São duas datas extremamente importantes na identidade portuguesa. Uma fundacional do País, não há mais nada a dizer; a outra fundacional do melhor dos regimes, a república democrática, isto para quem não prefira outro, evidentemente.
Não sei se é o melhor regime… olho para as monarquias modernas da Europa e, honestamente, não sei se poderemos encontrar diferenças que façam dum destes 2 regimes “o melhor” até porque o rei da atualidade europeia não tem o poder executivo nem legislativo. Depois se por um lado o rei herda o cargo e se se corre o risco de termos um mau rei, por outro, temos de bancar o presidente em funções e mais 3 ou 4 ex-presidentes. Note-se que, por falar em despesas, a presidência da República portuguesa teve um orçamento na casa dos 17M em 2023 versus 8,5M da casa real espanhola, ou seja, sai muito mais cara ao contribuinte português até pela diferença populacional entre os 2 países. Depois tendo em conta as 1001 peripécias deste nosso PR e, olhando novamente para Espanha, não me parece que o xôr Marcelo seja melhor que Felipe IV (muito pelo contrário aliás). Portanto, não sei se a República democrática é assim tão melhor que as monarquias modernas.
Bom, pelo menos não se corre o risco de perder a independência nacional porque o candidato ao trono mais próximo da “nossa” linhagem interrompida é o rei doutro país qualquer, eheheh.
Sinceramente, é um esquema de coisas que não me parece ter lugar no mundo de hoje – ainda que a possibilidade de perda de independência seja interdita, pelo menos nas monarquias europeias. Devem pensar que antes republicanos…
O caso espanhol é, no meu entendimento, o da última monarquia ocidental com sentido, talvez até mesmo necessária. Parece-me indubitável que uma nova guerra civil só foi impedida pela união em torno de Juan Carlos, um homem corajoso, patriota e com grande sentido de estado, e que assim era reconhecido pela larga maioria dos espanhóis – mesmo aqueles que, não sendo monárquicos, se diziam “juancarlistas”, não é?

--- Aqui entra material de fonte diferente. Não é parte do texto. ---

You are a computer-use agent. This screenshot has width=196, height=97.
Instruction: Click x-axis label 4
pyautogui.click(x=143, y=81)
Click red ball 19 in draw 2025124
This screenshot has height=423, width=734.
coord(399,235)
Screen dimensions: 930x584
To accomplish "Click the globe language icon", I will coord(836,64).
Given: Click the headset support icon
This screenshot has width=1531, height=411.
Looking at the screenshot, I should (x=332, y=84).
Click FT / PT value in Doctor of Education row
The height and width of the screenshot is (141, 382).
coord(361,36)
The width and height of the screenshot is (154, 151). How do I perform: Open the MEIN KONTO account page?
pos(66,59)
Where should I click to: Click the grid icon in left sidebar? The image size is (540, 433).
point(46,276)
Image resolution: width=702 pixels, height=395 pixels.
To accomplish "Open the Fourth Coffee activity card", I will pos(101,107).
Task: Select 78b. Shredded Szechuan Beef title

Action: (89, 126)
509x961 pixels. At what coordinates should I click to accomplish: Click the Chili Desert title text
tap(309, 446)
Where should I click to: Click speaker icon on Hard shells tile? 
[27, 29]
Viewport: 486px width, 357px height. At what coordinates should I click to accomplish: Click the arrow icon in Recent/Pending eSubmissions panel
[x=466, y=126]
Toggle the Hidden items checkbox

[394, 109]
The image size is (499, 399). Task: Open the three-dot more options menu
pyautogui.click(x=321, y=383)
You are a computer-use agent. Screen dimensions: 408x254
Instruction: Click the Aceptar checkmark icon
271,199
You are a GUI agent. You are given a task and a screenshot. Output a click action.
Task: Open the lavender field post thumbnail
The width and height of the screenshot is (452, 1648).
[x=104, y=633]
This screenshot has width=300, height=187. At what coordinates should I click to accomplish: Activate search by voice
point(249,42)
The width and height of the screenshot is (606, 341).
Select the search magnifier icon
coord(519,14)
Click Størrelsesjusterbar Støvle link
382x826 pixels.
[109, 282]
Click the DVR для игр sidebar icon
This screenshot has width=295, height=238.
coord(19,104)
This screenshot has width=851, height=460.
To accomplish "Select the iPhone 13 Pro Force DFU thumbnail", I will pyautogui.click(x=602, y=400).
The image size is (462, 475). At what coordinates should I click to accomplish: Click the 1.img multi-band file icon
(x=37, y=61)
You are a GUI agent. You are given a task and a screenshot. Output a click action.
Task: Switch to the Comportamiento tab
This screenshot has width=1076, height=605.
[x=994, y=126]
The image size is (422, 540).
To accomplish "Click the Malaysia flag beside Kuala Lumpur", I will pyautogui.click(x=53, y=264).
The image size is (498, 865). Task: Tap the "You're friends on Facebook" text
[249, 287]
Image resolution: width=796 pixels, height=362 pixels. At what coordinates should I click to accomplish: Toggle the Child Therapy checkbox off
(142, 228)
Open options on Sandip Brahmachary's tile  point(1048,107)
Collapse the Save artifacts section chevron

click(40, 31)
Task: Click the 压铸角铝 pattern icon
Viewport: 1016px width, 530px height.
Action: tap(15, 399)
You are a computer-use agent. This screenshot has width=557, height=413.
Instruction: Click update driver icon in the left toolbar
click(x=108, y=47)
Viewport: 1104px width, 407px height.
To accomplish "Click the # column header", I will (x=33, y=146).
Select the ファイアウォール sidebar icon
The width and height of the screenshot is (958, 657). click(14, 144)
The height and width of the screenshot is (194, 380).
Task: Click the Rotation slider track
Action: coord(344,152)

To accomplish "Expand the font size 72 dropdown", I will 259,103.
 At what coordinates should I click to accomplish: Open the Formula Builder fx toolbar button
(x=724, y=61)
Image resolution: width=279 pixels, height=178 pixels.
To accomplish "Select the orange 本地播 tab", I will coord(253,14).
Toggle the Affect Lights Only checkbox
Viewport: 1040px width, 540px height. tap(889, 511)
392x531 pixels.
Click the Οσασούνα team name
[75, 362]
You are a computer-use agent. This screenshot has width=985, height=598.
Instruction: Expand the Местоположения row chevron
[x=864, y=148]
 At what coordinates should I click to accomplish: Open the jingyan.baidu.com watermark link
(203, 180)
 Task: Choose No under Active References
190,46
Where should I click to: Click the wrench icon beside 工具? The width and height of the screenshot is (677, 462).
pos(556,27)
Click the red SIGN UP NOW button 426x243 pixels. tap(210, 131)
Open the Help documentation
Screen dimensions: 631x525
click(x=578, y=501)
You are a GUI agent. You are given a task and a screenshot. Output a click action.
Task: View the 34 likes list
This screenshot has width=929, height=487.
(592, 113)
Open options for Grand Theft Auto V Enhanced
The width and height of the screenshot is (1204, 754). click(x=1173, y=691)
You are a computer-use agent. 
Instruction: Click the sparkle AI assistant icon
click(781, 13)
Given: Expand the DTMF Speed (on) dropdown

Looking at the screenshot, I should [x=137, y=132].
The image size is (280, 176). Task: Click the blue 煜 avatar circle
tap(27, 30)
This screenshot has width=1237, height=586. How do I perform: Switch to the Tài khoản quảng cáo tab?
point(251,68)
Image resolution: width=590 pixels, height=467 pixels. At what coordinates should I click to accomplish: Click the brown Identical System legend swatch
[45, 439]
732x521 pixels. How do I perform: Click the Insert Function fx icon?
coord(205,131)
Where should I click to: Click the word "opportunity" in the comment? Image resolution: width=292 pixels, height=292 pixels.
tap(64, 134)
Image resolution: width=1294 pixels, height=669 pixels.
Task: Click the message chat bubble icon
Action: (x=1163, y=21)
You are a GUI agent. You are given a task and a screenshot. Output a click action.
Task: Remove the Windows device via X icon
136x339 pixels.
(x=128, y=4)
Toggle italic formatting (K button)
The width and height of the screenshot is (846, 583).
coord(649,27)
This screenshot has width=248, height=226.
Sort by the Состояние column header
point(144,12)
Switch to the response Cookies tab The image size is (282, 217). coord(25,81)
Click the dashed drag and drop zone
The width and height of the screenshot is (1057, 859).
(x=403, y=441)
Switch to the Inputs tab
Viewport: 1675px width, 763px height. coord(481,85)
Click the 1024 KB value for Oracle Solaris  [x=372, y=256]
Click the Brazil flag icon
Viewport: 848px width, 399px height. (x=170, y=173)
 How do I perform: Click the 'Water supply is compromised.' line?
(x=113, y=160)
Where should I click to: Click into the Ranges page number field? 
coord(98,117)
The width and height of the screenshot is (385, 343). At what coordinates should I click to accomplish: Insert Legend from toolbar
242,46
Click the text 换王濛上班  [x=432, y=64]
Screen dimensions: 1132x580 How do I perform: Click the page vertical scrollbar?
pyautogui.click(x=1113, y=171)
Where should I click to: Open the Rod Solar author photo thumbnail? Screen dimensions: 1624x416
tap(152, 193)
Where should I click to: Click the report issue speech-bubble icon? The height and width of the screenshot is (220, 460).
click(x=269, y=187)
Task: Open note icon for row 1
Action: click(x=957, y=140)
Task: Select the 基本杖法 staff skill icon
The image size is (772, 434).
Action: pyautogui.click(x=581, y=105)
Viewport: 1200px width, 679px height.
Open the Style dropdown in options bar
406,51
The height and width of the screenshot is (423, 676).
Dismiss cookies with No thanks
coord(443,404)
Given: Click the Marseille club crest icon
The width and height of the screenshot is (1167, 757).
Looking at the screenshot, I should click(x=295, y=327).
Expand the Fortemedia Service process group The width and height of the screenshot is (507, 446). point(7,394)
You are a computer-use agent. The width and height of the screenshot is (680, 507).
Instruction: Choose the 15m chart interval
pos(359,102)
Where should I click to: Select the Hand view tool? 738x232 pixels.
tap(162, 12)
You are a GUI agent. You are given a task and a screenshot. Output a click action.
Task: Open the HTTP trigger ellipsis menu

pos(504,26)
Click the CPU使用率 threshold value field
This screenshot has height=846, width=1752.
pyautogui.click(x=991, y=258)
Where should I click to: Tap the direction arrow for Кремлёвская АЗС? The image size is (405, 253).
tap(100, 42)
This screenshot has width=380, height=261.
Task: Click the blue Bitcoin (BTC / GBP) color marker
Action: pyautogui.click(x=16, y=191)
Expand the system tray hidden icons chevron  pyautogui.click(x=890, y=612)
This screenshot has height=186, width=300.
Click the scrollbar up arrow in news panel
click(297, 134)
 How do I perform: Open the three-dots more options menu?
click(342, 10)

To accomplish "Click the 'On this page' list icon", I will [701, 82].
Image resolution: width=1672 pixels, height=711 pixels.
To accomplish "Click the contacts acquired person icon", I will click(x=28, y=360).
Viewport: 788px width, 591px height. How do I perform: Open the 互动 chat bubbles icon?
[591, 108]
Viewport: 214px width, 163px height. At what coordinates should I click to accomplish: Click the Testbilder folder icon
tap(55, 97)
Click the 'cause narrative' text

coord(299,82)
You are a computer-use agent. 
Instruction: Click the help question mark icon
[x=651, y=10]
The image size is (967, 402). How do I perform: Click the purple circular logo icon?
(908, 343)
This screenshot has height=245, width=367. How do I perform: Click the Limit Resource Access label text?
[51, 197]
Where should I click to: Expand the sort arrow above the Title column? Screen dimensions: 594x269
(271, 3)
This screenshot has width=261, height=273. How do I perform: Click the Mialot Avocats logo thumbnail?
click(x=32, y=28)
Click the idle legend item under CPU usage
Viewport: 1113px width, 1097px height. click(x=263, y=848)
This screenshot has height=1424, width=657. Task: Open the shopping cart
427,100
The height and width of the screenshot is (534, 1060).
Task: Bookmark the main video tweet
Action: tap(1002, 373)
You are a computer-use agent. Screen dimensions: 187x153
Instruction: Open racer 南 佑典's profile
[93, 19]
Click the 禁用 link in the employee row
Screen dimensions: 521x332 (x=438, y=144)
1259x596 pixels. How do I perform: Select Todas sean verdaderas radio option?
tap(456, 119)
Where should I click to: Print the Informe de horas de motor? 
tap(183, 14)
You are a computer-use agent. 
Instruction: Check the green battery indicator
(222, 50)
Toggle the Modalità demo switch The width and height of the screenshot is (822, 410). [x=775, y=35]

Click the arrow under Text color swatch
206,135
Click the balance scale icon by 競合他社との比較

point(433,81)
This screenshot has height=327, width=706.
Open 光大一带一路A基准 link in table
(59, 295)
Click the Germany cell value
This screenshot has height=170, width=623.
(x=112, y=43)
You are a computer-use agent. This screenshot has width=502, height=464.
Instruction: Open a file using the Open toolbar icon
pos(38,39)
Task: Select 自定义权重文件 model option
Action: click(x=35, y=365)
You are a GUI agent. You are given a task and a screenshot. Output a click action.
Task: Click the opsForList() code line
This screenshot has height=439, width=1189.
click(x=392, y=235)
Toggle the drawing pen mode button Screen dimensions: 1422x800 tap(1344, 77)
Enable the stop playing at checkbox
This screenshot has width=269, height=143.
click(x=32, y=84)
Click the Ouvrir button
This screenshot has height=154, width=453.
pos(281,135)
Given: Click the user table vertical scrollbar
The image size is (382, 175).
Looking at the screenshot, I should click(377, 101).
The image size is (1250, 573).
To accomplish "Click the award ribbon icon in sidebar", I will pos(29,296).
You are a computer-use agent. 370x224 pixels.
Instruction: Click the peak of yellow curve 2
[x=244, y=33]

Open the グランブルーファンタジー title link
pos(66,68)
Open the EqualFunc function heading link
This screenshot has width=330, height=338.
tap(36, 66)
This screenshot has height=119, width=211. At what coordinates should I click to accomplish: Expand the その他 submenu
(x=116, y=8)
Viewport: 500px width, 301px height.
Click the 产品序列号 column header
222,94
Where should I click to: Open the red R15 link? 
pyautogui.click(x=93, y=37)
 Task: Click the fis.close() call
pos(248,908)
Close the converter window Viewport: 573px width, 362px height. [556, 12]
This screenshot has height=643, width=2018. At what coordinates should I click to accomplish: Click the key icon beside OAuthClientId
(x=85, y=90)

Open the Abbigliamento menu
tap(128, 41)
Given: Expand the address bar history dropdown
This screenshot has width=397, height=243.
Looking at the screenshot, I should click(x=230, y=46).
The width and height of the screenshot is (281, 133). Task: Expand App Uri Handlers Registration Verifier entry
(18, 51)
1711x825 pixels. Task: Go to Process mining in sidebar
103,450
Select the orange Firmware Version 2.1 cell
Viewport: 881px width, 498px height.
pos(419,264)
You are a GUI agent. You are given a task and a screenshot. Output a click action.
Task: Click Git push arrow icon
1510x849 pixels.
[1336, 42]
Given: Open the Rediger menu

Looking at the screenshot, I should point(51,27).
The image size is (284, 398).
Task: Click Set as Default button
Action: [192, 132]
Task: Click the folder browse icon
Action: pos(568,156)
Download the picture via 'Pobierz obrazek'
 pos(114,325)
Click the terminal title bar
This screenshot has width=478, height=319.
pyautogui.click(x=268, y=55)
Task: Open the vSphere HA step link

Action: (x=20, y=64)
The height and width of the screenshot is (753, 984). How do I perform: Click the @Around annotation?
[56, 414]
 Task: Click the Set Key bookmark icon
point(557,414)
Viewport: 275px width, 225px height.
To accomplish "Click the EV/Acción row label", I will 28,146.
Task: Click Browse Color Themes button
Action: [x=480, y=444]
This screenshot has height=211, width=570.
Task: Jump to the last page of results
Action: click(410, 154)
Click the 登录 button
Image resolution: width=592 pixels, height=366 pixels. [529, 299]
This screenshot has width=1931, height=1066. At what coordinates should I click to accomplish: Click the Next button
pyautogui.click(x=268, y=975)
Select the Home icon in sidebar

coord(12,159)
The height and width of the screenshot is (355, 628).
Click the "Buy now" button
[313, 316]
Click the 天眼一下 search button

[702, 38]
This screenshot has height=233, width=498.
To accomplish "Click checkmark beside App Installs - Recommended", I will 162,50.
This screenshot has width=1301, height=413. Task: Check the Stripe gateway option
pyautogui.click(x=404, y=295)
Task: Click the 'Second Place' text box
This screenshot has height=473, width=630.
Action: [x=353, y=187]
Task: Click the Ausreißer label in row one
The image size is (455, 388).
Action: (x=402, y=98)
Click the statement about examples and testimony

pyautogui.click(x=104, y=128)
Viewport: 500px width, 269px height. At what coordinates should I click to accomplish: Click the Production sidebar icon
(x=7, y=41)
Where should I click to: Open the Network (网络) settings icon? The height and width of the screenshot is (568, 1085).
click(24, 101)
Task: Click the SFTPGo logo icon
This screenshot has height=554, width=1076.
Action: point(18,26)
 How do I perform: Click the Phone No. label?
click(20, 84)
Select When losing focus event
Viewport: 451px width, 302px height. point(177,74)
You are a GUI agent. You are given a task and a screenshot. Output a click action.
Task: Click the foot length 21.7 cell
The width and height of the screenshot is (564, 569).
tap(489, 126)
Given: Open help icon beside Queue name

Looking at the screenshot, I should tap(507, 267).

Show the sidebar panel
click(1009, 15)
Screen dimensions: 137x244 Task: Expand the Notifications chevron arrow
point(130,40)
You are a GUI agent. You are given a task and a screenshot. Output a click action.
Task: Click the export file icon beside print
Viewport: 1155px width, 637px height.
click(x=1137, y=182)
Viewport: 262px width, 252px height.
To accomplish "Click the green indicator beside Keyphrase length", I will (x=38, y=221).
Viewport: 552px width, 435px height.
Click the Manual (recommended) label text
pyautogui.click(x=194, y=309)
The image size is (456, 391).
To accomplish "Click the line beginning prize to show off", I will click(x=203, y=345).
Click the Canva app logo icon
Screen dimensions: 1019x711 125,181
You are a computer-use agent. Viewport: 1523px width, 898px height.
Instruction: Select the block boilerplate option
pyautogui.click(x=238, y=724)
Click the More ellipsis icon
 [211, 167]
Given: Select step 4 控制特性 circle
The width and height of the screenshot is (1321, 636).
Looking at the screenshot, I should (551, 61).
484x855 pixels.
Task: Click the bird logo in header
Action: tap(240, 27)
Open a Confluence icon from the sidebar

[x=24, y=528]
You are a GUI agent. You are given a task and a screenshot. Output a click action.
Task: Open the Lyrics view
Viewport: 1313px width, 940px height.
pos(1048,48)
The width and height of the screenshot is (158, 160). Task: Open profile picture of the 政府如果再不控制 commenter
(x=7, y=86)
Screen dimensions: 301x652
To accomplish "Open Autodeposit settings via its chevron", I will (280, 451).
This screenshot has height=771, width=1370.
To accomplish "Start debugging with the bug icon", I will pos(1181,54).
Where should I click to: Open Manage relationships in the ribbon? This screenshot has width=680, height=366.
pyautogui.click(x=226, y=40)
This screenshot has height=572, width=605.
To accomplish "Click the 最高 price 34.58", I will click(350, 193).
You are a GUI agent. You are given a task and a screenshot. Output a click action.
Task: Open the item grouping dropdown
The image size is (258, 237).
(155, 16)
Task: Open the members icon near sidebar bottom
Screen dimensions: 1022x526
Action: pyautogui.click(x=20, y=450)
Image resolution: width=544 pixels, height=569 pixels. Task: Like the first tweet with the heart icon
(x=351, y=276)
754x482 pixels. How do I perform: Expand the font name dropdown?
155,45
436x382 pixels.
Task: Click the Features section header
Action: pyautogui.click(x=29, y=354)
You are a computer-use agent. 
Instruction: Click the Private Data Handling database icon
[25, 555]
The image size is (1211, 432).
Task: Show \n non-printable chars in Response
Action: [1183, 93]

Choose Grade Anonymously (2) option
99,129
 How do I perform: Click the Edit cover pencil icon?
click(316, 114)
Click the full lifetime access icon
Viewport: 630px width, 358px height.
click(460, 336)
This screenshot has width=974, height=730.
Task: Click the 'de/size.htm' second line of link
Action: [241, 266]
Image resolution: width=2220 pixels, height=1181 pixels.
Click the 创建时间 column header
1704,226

E com os rescaldos da Guerra Civil e do Franquismo tão mal apagados, como um fogo larvar que continua debaixo das cinzas e rancores que se perpetuam, quem pode dizer que aquele mosaico de nações se continuaria a entender se tivessem que escolher entre eles um Presidente para a todos representar? Pelo menos por enquanto, o rei evita mais essa fricção. Mas os tempos são outros, as pessoas são outras, haverá hoje tantos que se declarem “filipistas” como houve “juancarlistas”? Só se for por receio da desagregação, que sempre reduziria (muito) a importância de Espanha (que é muita) na Europa e no mundo.
Mas não estão nada mal servidos com o Filipe, que creio ser também homem com elevadíssimo sentido de estado. O discurso dele agora na ONU (onde não discursava há dez anos…) foi absolutamente notável. Concorde-se ou não com o que disse, goste-se dele ou não, acredite-se ou não na sua sinceridade: foi notável.
Duas grandes frases por que passei nestes comentários. a primeira pela sua incoerência (não pode sair ao pai !Não há direitos sucessórios- a casa também não …);
A segunda pela sua subtileza.
Muito obrigado
_”… abolir o absurdo direito sucessório.”
_”… , o segundo faz o possível para o legitimar.”